Superior Wolf. That’s one I really want to finish. Or, better, one I want to discover how to write. It occurred to me that the distance between those files, those early chapters and now the literal distance between me and the Minnesota Northwoods might help.

I’d like to get a novel going again and the Latin. I’m close on both counts, I think.

Once I get that filing done.

Who?

Imbolc                                                                      Settling Moon II

As the dominant ethos of Minnesota lies in its wild lands to the north, the Boundary Waters Wilderness and Voyageurs National Park emblematic of it, so the dominant ethos of Colorado lies in its wrinkled skin, mountains thrusting up from north to south and from the Front Range to the west. Where Minnesota’s map is essentially flat, marked with depressions filled with either water or wetlands or peat bogs, Colorado’s map is tortured, angular chunks of rock shoved up this way and that, lonely roads tailing off into gulches and canyons and valleys.

These two states share a common theme, wild nature at their core. You may live in these states and never trek in the mountains or visit the lake country; it is possible, but if that is you, then you shun the basic wealth of the land which you call home. In these two states, as in several other western states like Idaho, Washington, Montana, Oregon the political borders that mark them out matter much less than the physical features that define them.

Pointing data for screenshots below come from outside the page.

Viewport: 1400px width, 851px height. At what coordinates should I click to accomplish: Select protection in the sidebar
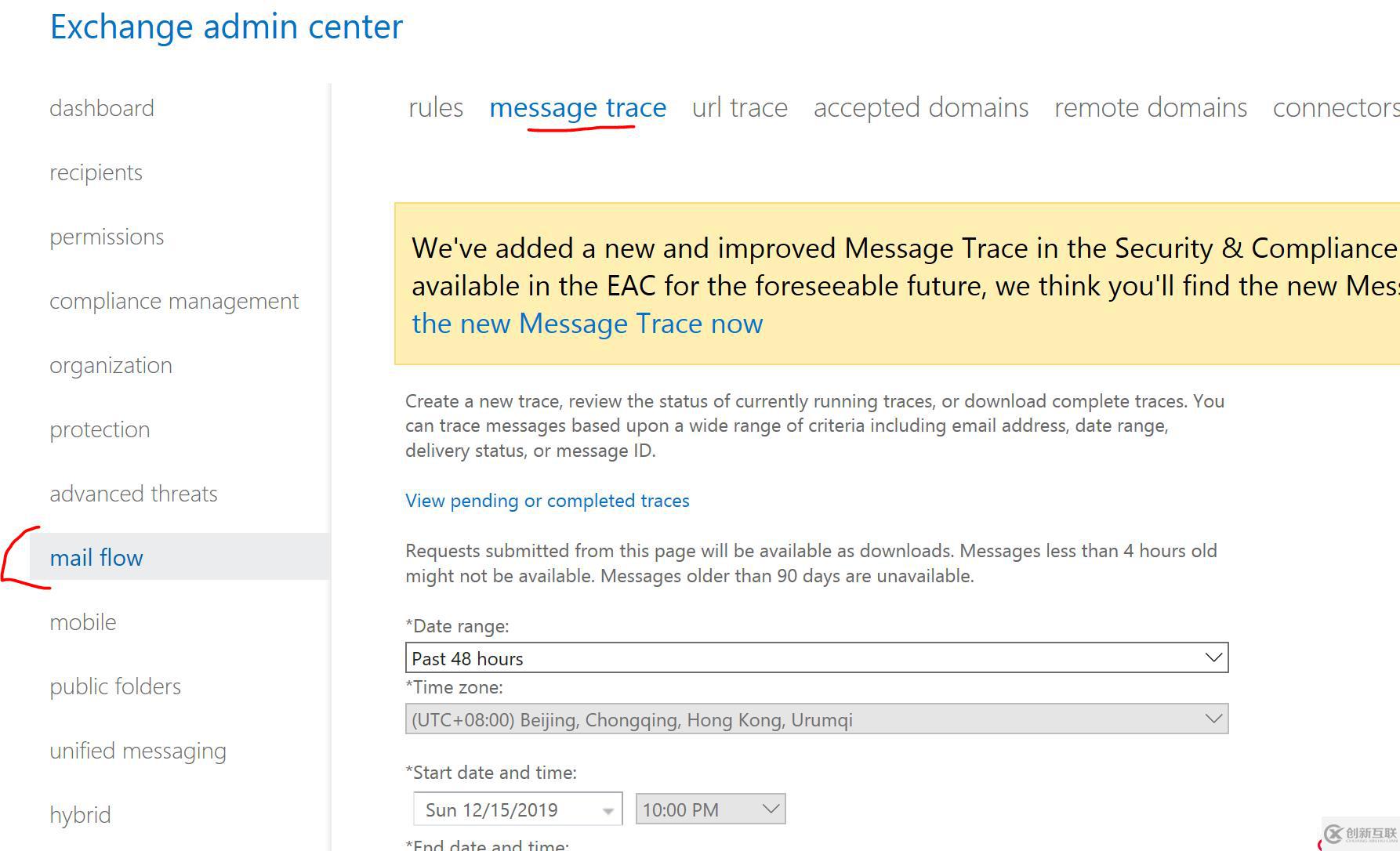tap(100, 429)
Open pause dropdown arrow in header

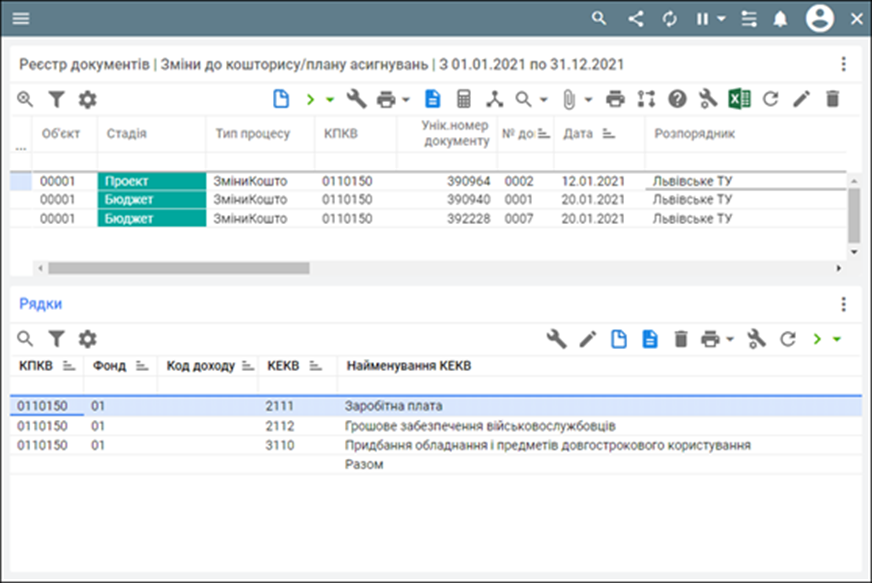pyautogui.click(x=721, y=19)
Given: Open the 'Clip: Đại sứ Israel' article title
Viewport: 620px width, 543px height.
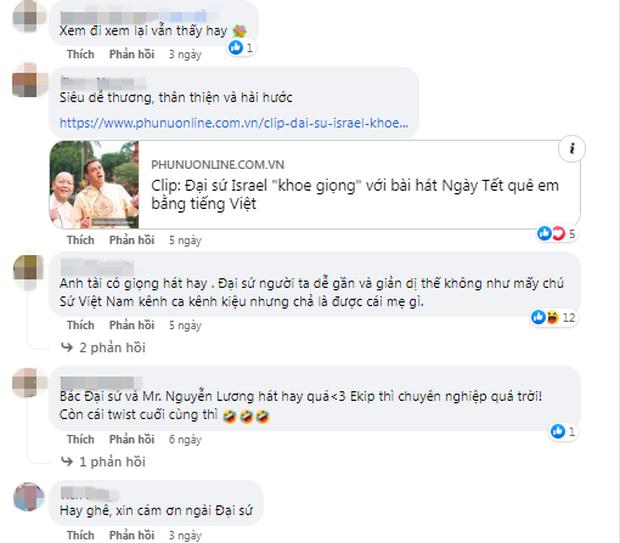Looking at the screenshot, I should pyautogui.click(x=355, y=194).
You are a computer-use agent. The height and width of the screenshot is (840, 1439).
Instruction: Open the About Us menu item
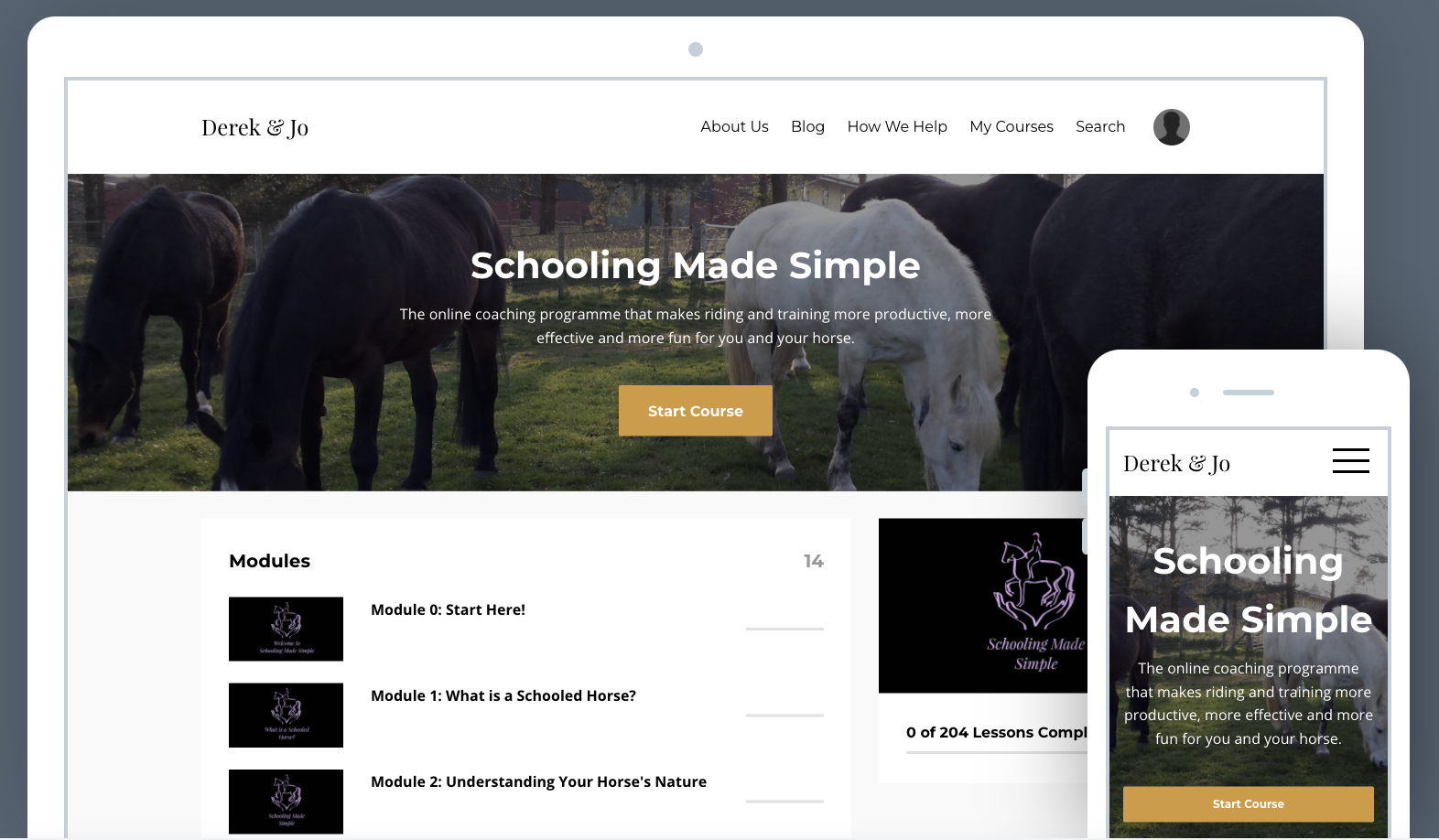click(734, 126)
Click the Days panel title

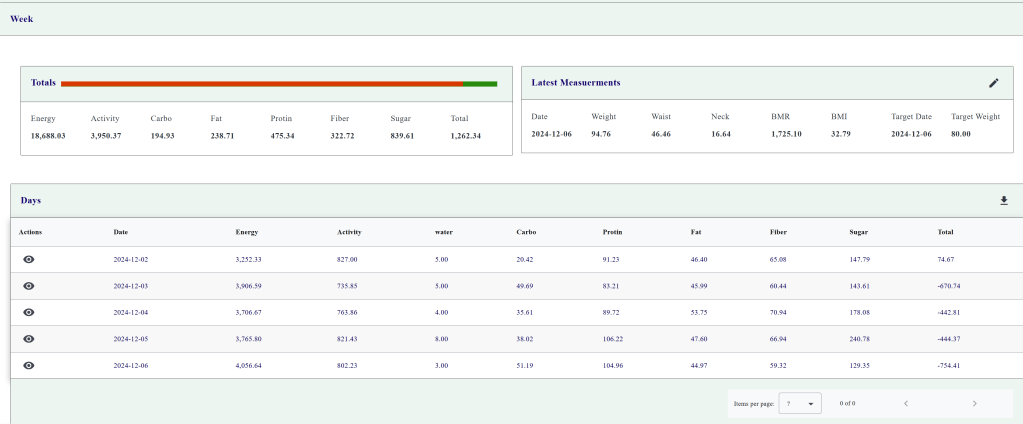click(30, 201)
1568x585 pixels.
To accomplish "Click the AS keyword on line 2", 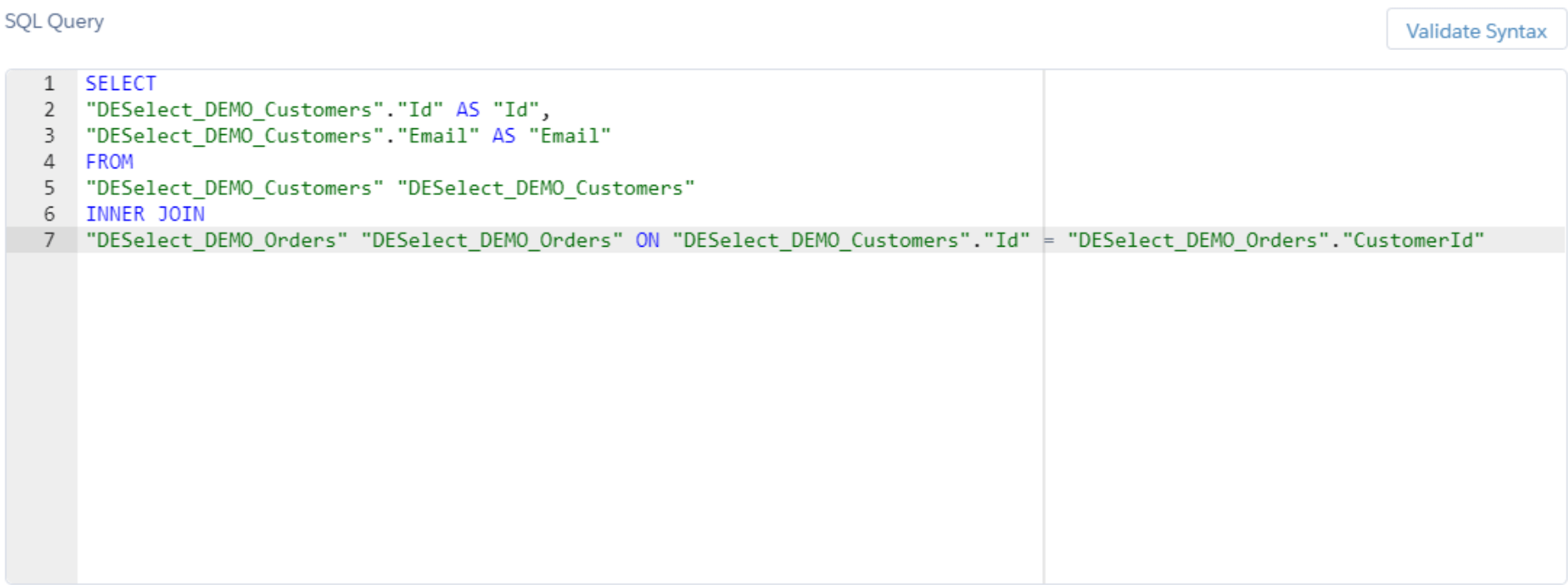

In these places the heart can listen to the world as it once was and could be again. This is a priceless and necessary gift. It may be found in its purest form in the areas designated as wilderness, but these lands participate in wild nature in their totality. Those of us lucky enough to live within them have a privilege known only by occasional journeys to city dwellers. With that privilege comes, as with all privilege, responsibility.

These places which speak so eloquently, so forcefully when seen are silent out of view. On the streets of Manhattan, inside the beltway of Washington, in the glitter of Las Vegas and the sprawl of Los Angeles these places shimmer only in photographs, movie and television representation, books and their power is not in them.

Who will speak for the mountains? Who will speak for the North Woods and its waters? Who will speak for the trees?